O número de mortes confirmadas após o rompimento da barragem da Vale em Brumadinho, na Região Metropolitana de Belo Horizonte, chegou a 214. A atualização foi divulgada nesta segunda-feira (25) pela Defesa Civil. Dois meses após a tragédia, 91 pessoas permanecem desaparecidas. 

O trabalho dos bombeiros no cenário da tragédia não tem data para acabar. Até agora, já são mais de 964 horas de buscas incansáveis para tentar amenizar a angústia das famílias. A operação de resgate é a maior da história de Minas Gerais. Nos 60 dias de trabalho, são cerca de 1.800 oficiais mineiros e de outros 11 estados envolvidos. 

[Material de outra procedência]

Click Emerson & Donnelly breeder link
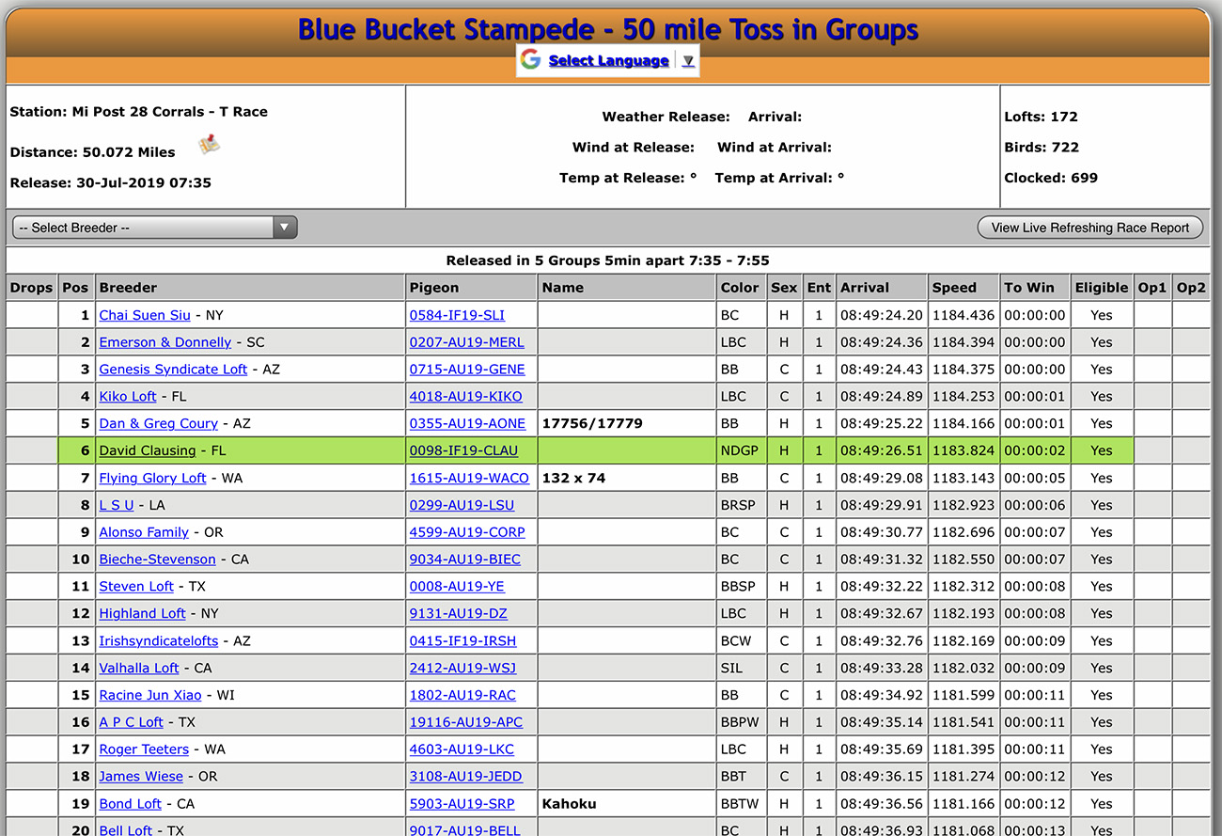point(165,342)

Diariamente, a média é de 150 militares atuando na área varrida pela lama. Doze cães farejadores ajudam e foram responsáveis por 80% dos resgates. 

Nesta segunda, 129 bombeiros participam das buscas em 23 frentes de trabalho. Quase 80 máquinas pesadas apoiam os trabalhos. Hoje, no entanto, os cachorros não estarão em campo. A varredura se concentra nas próximidades de onde será construído o primeiro dique de contenção dos rejeitos, além do remanejamento da lama da área de descarte 2 para a área de descarte 1. 

No dia 25 de janeiro, a barragem na Mina Córrego do Feijão, da mineradora Vale, se rompeu. Foram atingidos a área operacional, administrativa, o refeitório da mina, uma conhecida pousada da região, o bairro Parque da Cachoeira e o Rio Paraopeba.